SOD activity in whole-body homogenates of Drosophila. Lanes: 1, bovine erythrocyte SOD (0.06 μg); 2, Sod +/+; 3, Sod x39/+; 4, _dSod_-1; Sod x16/x39; 5, _dSod_-5; Sod x16/x39; 6, _hSod_-1; Sod x16/x39; 7, _hSod_-3; Sod x16/x39; 8, Sod _G93C_-2; Sod x16/x39; 9, Sod _G37R_-1; Sod x16/x39; 10, Sod _A4V_-1; Sod x16/x39; 11, Sod _G41D_-1; Sod x16/x39; 12, Sod _I113T_-1; Sod x16/x39; 13, (Sod-)-1; Sod x16/x39; 14, Sod x16/x39. The existence of two Drosophila Cu-Zn Sod alleles, resulting in differences in electrophoretic mobility (lanes 2–5), has been discussed previously (22).

Figure 2

Survivorship curves of various Drosophila lines with FALS-associated Sod mutations. Pooled data are shown for each line type. The mean life spans of the replicate lines of each line type are shown in Table 1 (Experiment 2).

Figure 3

Markers of oxidative stress in FALS Sod transgenic lines: GSH/GSSG (A) and methionine (B). Results are mean ± SD of 3–14 independent homogenates for each group and age. Open bars: 11–18 days.

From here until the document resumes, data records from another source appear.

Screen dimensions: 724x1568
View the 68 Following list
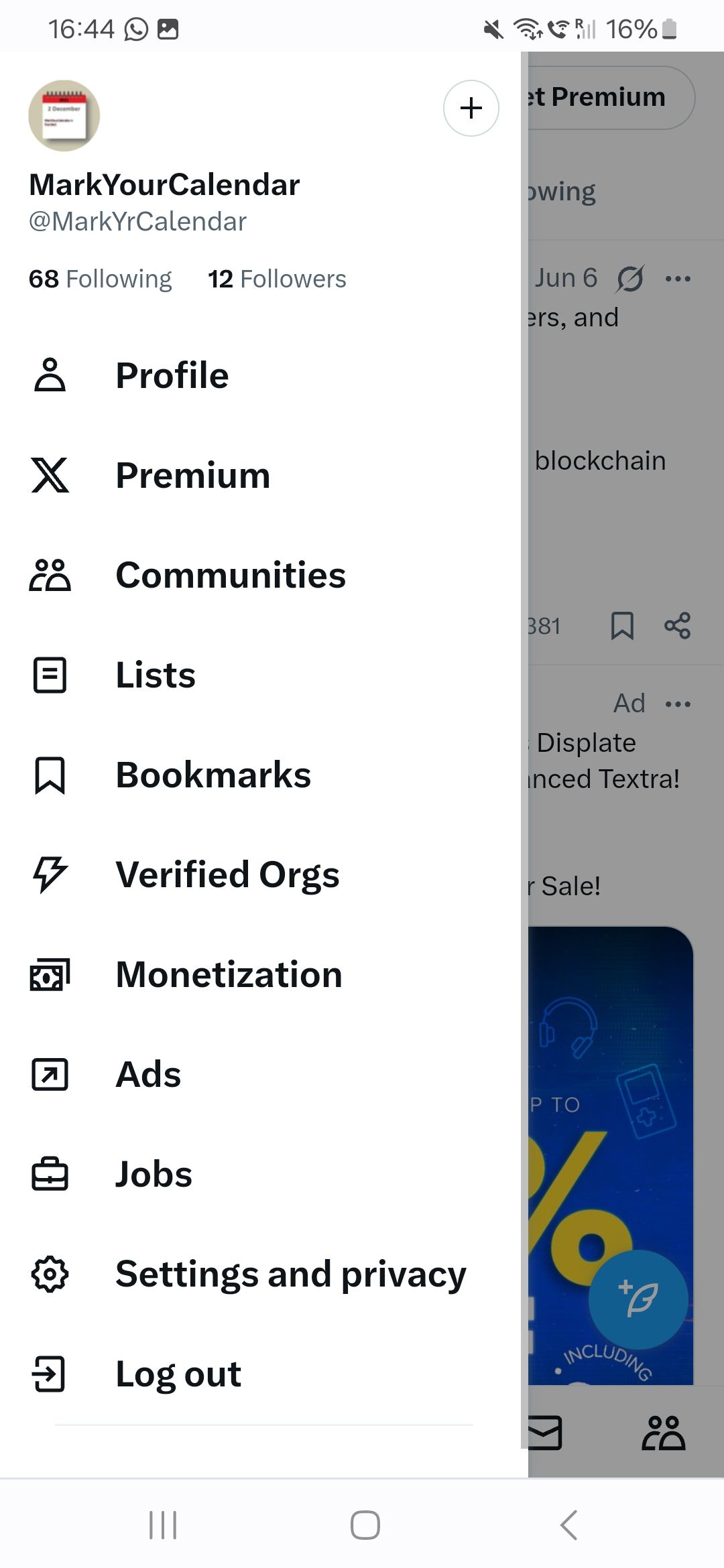click(100, 279)
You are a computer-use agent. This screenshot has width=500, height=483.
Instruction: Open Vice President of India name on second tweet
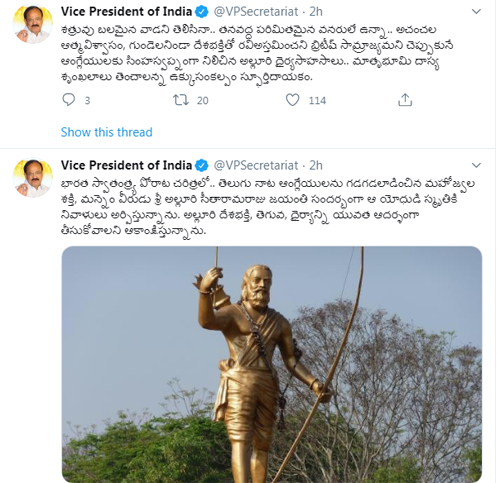pyautogui.click(x=126, y=165)
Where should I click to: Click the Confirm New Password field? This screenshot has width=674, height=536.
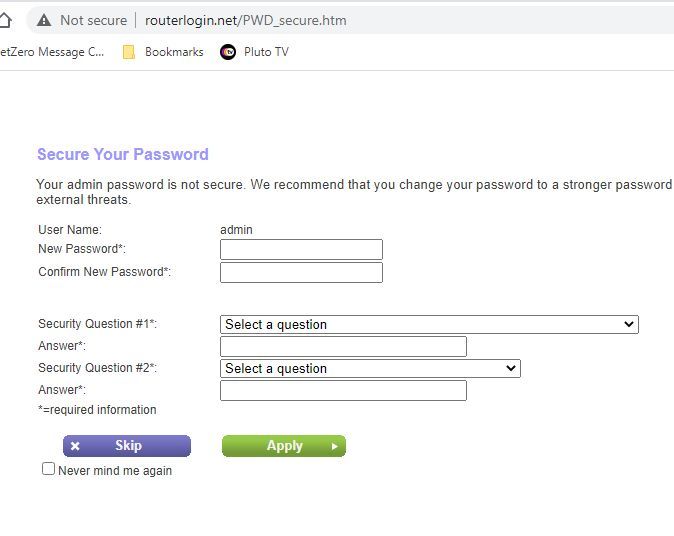pos(301,272)
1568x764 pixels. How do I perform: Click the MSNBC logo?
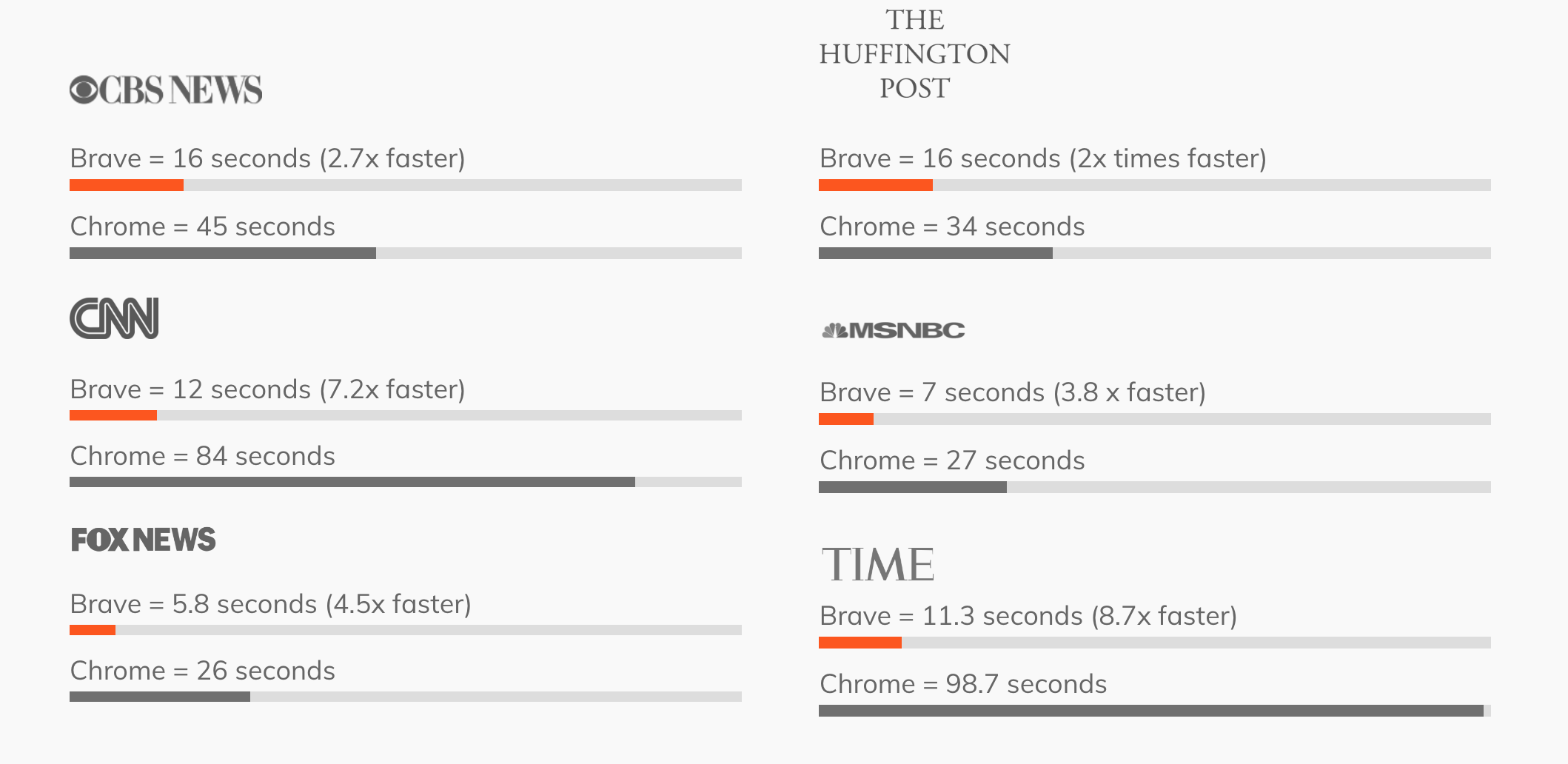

Filled bars: 45–50 days, except for groups Sod _A4V_-1; Sod x16/x39 and Sod _G41D_-1; Sod x16/x39 (20–24 days).

Figure 4

Negative geotaxis. The vertical walking speed was measured in 12-sec intervals, three times for each fly, and the maximum height attained was expressed as speed per second. Each point represents the average of 15–45 flies.

Figure 5

Female fertility. Virgin females (five per vial) were outcrossed with five outbred wild-type males 2–3 days after collection. The numbers of adult progeny were determined after full eclosion and reported as mean ± SD of three replicate crosses. In a second experiment, similar results were obtained, except that fertility diminished less rapidly with increasing age. (A) First 24 h after mating. (B) Average fertility, days 2–4 (black bars) and days 5–14 (gray bars) after mating.

Figure 6

Resistance to experimental oxidative stress. Flies were housed in three groups of 10 and exposed continuously to 100% oxygen beginning at 9–10 days of age. Mortality was scored once or twice daily. Results shown are mean ± SD for two independent experiments, represented by black and gray bars.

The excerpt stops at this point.